Erstellt am 13. Oktober 2015, 06:52

von Thomas Werth

Wirbel um "Uni-Schafe". Tierschützer üben Kritik an „total verängstigten“ schwarzen Schafen beim Tag der offenen Tür der Donau-Uni. „Ging um Präsentation von Schafswolle als Dämmstoff“, so die Uni.

Diese beiden schwarzen Schafe beim Tag der offenen Tür der Donau-Uni sind in den Mittelpunkt der Kritik von Tierschützern gerückt.  |  NOEN, Foto: privat
Schwere Vorwürfe erheben der Kremser Tierschutzverein und Besucher des Tages der offenen Tür gegen die Donau-Universität. Zwei Schafe seien in einem Gehege ohne Rückzugsort total verängstigt zur Schau gestellt worden. „Das Gehege bot keinen Schutz, war winzig und zeitweise von Kindern umringt. Einige machten sich einen großen Spaß, sich an jeder Ecke aufzustellen und die Tiere zu schrecken und zu jagen“, leitet der Tierschutzverein die Aussage einer Studentin weiter. Die Tiere seien demnach nur panisch im Kreis gelaufen. „Die Schafe haben uns nur leid getan.“

Tierschutzverein kritisiert "veraltete Tierschauen"

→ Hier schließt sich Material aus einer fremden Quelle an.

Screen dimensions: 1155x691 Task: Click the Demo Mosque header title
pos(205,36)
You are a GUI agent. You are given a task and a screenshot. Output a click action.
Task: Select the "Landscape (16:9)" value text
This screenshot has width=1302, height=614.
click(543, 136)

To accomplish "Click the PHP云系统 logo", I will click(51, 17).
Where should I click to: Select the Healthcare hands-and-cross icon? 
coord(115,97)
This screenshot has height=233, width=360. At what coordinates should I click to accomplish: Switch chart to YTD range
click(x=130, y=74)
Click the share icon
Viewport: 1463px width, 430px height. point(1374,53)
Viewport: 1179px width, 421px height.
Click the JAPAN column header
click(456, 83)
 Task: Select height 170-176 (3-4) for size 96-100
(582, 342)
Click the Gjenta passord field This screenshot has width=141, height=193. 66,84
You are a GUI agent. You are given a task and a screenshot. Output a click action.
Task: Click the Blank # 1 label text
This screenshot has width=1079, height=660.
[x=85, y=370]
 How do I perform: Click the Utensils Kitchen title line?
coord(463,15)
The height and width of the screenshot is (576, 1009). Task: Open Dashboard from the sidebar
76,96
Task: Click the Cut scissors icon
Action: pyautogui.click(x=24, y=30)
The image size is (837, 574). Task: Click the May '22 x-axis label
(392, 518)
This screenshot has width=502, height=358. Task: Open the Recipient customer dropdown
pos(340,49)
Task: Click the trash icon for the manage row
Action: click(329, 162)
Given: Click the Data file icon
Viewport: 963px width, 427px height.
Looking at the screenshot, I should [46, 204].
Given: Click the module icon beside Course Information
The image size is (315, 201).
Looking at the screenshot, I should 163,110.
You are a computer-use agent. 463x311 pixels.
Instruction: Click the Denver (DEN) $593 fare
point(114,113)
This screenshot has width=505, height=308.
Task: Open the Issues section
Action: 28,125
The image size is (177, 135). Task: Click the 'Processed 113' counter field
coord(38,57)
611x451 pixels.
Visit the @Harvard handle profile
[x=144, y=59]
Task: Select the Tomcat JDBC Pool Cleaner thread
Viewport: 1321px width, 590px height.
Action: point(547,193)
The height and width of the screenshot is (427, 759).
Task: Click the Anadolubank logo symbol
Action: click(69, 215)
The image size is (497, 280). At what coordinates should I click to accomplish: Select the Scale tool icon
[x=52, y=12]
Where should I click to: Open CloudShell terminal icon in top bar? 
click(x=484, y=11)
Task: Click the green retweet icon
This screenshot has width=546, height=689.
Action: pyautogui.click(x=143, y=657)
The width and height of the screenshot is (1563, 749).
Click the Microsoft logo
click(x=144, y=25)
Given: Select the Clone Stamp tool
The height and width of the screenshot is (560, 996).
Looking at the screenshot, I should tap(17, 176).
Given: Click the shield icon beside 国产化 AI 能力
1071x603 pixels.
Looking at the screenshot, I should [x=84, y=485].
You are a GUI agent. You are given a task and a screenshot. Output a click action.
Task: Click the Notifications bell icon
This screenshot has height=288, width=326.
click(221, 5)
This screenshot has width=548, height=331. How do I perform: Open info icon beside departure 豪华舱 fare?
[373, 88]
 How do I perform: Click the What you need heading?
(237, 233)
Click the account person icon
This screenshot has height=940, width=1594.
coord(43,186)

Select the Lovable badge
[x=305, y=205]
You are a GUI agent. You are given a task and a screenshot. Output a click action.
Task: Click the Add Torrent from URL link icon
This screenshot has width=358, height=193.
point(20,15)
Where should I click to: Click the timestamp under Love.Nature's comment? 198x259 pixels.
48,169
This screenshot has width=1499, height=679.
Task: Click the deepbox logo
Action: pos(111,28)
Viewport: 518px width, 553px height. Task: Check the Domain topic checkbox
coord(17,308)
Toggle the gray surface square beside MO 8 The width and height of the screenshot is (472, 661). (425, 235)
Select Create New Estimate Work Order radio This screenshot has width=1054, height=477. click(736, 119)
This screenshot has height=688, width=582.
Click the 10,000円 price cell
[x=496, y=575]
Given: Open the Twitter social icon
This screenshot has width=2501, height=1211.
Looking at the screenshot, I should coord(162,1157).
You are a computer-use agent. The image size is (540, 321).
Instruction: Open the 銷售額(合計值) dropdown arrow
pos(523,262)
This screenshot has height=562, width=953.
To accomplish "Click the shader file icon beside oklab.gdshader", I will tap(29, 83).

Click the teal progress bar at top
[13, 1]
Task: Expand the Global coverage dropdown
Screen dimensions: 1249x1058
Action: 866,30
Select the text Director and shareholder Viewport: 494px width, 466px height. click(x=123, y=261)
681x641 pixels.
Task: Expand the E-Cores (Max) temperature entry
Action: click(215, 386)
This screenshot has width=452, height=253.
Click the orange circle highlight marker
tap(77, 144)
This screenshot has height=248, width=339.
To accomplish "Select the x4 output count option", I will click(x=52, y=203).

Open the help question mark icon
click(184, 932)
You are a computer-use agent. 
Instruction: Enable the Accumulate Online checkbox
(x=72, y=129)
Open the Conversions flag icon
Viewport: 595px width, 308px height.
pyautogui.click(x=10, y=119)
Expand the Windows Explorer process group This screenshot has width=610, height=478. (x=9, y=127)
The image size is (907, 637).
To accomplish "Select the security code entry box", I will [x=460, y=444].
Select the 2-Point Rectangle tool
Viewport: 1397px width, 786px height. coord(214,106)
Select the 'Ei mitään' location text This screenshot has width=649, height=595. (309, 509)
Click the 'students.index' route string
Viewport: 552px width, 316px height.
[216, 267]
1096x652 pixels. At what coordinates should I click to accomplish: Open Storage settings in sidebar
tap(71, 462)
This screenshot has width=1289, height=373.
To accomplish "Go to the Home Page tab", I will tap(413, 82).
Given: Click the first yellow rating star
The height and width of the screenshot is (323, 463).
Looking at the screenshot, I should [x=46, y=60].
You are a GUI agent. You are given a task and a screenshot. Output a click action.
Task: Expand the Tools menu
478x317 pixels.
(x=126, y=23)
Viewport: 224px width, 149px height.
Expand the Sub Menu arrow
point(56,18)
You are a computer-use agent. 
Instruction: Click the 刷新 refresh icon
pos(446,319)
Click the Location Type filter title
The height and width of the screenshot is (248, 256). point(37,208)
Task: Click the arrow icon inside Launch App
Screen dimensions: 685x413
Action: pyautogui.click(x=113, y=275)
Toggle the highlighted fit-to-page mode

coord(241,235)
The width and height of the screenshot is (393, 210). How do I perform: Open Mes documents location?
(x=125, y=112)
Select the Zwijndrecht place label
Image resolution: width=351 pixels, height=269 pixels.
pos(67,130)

Auch die Obfrau des Kremser Tierschutzvereines, Nina Zinn-Zinnenburg, spart nicht mit Kritik: „Ich bin überrascht, dass eine so zukunftsorientierte Institution wie die Donau-Uni solche veralteten ,Tierschauen‘ zulässt.“ Denn Schafe seien Fluchttiere, sowohl das festliche Treiben, die Musik und die Menschenansammlungen würden Stress und Angst verursachen.

„Ein Gehege dieser Dimension lässt keinen Platz für Rückzug und Schutz gegen Übergriffe. Sollten die Schafe ein Teil des Kinderprogramms gewesen sein, dann kann man Kinder und Tiere nicht sich selbst überlassen. Ziel soll ja dann sein, Kindern Verständnis und respektvollen Umgang mit Mitgeschöpfen zu vermitteln. Das ist in diesem Fall gehörig danebengegangen“, ärgert sich Zinn-Zinnenburg.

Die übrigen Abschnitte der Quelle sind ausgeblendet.